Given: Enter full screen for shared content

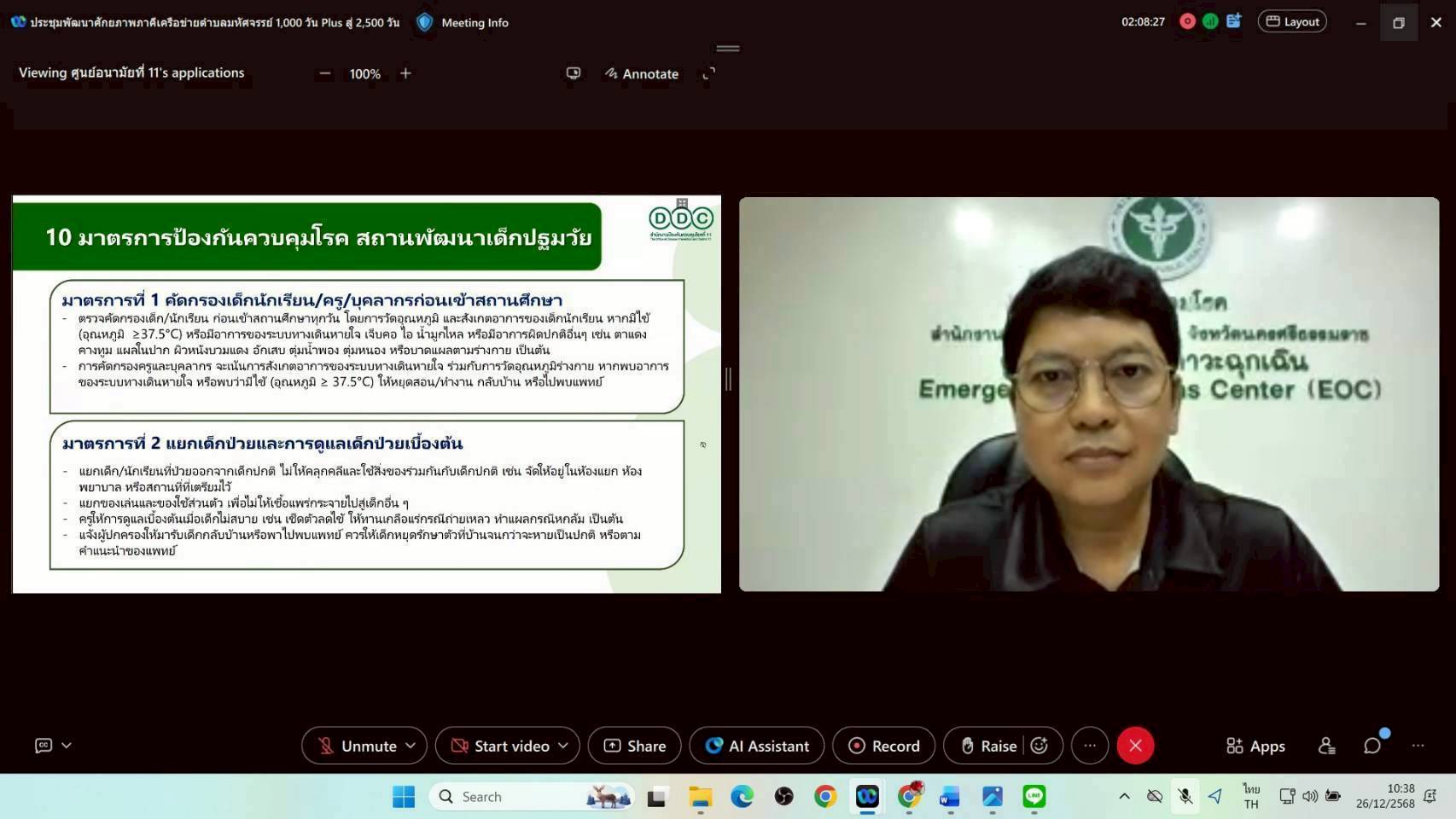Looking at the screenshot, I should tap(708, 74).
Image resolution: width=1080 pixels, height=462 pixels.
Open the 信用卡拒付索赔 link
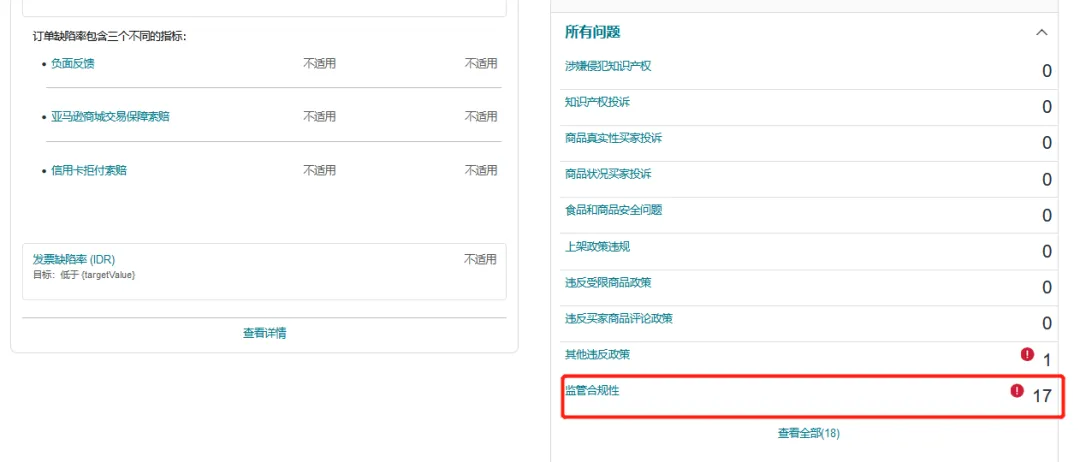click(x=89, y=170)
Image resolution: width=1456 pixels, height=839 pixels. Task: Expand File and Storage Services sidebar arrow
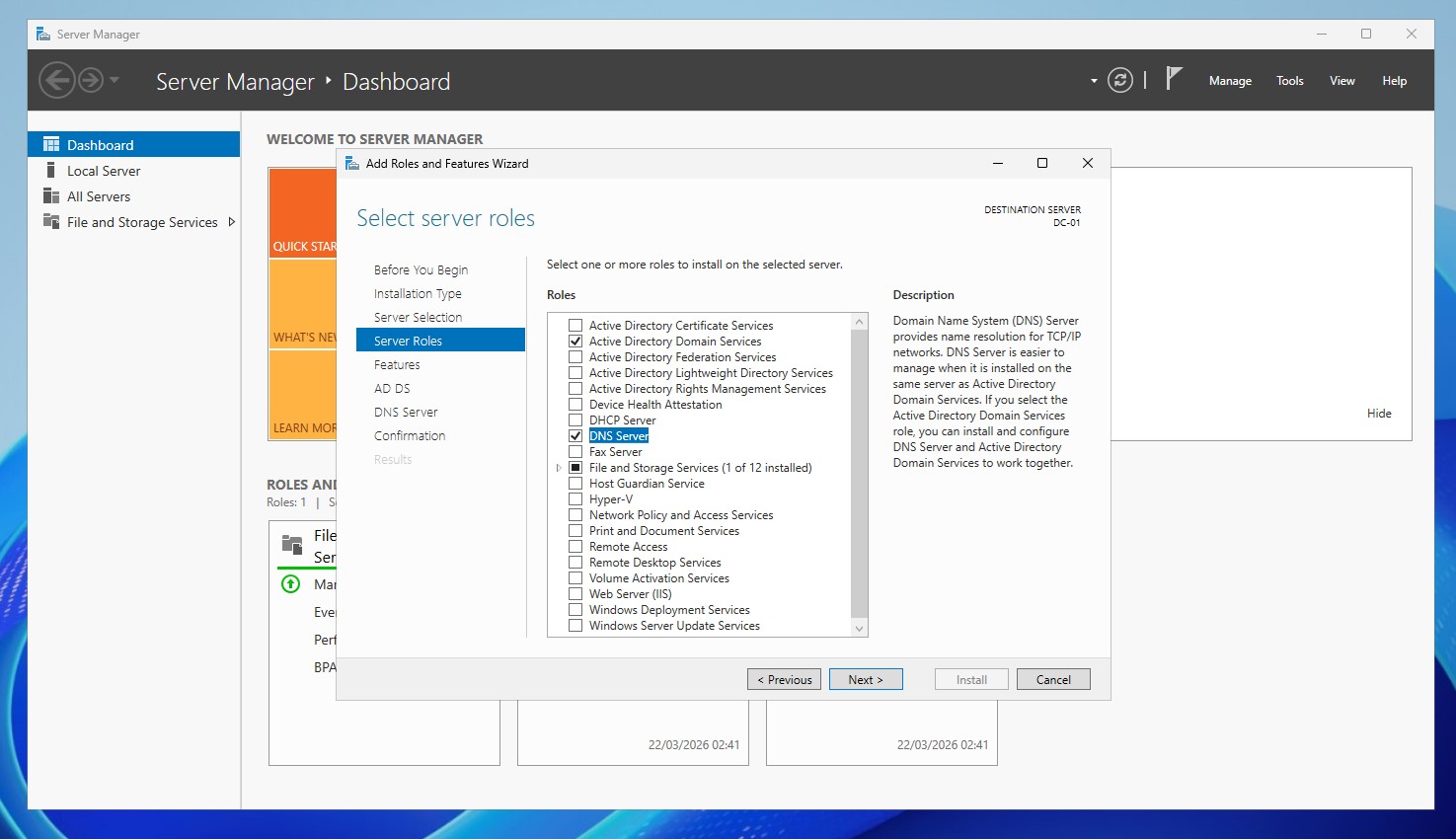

####################

Description of the task:
Without including the pictures, copy all of the data exactly.

Response:
Given: Enter full screen for shared content

Looking at the screenshot, I should tap(708, 74).
Image resolution: width=1080 pixels, height=462 pixels.
Open the 信用卡拒付索赔 link
click(x=89, y=170)
Image resolution: width=1456 pixels, height=839 pixels. Task: Expand File and Storage Services sidebar arrow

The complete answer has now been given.